You've got some good people and some bad people in every group, you just have to have to the knowledge to know who is who, the courage to stand up for yourself and the strength to not get discouraged. Sadly, it is easily to get discouraged especially when everyone is close knit within the group.
There are times when one person becomes, who is elected, or seen as the leader of the group and everyone is supposed to feel and think like the "fearless leader". WRONG! Never give up who you are just to satisfy some ideal that one person leads your life and is Queen B. Friends should never use other friends as a weapon to further their own ideals and agendas, that, my dear reader, is what you call a user and perhaps an abuser.
We all need people in our lives for whatever reason we see fit at the time, but there comes a time when said friendships just aren't worth fighting or keeping any more. Never part ways on bad terms, you never know when you might need this person in the future. People come and go, that's a given. Sometimes we are given friendships/companions for a time when we need direction or confirmation of self; to cast out all doubts.
Today, that lesson was learned . . . a very bitter resolution.
You can go through life thinking all is peachy keen, it's easy enough to do if you're not a thinker, dreamer, or introvert. Sorry to burst your bubble, but . . . the truth is, someone somewhere is using you for their benefit. People can talk you up and then once your back is turned, rip the earth out from under your feet.
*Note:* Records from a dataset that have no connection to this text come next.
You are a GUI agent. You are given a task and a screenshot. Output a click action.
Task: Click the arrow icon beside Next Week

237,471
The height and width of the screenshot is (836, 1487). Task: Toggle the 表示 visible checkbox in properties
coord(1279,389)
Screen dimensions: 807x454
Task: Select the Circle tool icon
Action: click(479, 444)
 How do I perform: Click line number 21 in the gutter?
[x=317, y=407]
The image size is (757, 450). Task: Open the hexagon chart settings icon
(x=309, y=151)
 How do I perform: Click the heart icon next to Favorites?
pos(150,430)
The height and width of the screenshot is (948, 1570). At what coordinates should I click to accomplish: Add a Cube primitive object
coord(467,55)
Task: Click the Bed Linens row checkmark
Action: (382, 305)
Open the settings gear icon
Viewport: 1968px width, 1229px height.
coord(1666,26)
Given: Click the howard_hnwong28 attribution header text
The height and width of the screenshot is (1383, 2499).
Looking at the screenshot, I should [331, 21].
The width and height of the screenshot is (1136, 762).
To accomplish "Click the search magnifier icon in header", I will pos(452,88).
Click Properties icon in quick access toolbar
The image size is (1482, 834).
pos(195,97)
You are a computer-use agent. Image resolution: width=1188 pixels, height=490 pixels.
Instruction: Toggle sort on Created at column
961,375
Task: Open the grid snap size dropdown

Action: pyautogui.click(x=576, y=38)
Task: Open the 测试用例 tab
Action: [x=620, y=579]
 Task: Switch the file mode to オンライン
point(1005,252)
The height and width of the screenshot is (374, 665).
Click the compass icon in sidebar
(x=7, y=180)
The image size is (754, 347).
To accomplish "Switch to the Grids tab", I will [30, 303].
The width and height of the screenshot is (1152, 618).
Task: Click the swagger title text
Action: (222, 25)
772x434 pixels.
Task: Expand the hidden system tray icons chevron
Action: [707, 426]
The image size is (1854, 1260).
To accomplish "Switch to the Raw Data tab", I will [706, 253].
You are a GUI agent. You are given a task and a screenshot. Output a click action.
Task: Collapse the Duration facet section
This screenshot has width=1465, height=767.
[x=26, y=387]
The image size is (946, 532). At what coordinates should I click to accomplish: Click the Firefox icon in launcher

People can be so cruel.
Let me give you an example:
Person A goes through life hiding from the world, decides one day to step out from the shadows.
Group A is shocked, laughs, jokes and Person A gets made the butt-end of their jokes and debates.
Person A goes back into the shadows and back to being what others thought Person A was.
Down the road, Person A opens up to Person B and to Group B
Group B and Group A merge and form Group C
Group C knows about Person A and Person B being "different"
Group C is cool with Person B's lifestyle
Person A is still being debated and questioned.
9 years later . . .
Person A is married and travelling the world with his wife, but he is still "different"
Person G from Group C says they are in a relationship with Person D from Group C, (same sex)
It was a joke
Person A is offended because of the crap he had to go through when he first stepped out
Person G and Person D were two of the people that gave Person A shit about being "different".
Person A told Person G that it's not funny and a bit on-the-nose considering what he was put through.
Person G laughs it off saying that Person B has no problem with it being a joke.
Person B is seen as the leader of Group C
Basically . . . Person A had no reason to feel and think as they did because Person B has no issues with it and it was a joke. Sometimes, jokes aren't funny and they can hurt like hell.
So there comes a point in ones life when you have to sit down and think about the company you keep. Can you be you around your friends or do you have to hide? If you have to hide, they are not your friends. If they make fun of you or debate you, they are not your friends. If they use another friend to justify their ends to a means, they are not your friends. If what you think and say doesn't matter to them, they are not your friends.
Friends support you and share their life and inner most darkest secrets with you and vice versa. It's a two lane road but if your are pulling the weight to uphold a friendship, let it fall along the way because obviously it's not worth it to the other person.
It's easy for me to preach but it's hard for me to practice . . . friends mean everything to me and it hurts when I know that I am considered to be beneath them; that what I say and think doesn't matter. Nothing I do is ever good enough. I know I should walk away but if I do . . . I have nothing there for me any more when I return besides family. I guess you could say, dear reader, that I am afraid of being alone.
When it's all been said and done many times over, the same old dance, I guess there's nothing left to say but goodbye . . . because I've got nothing left to lose but so much more to gain.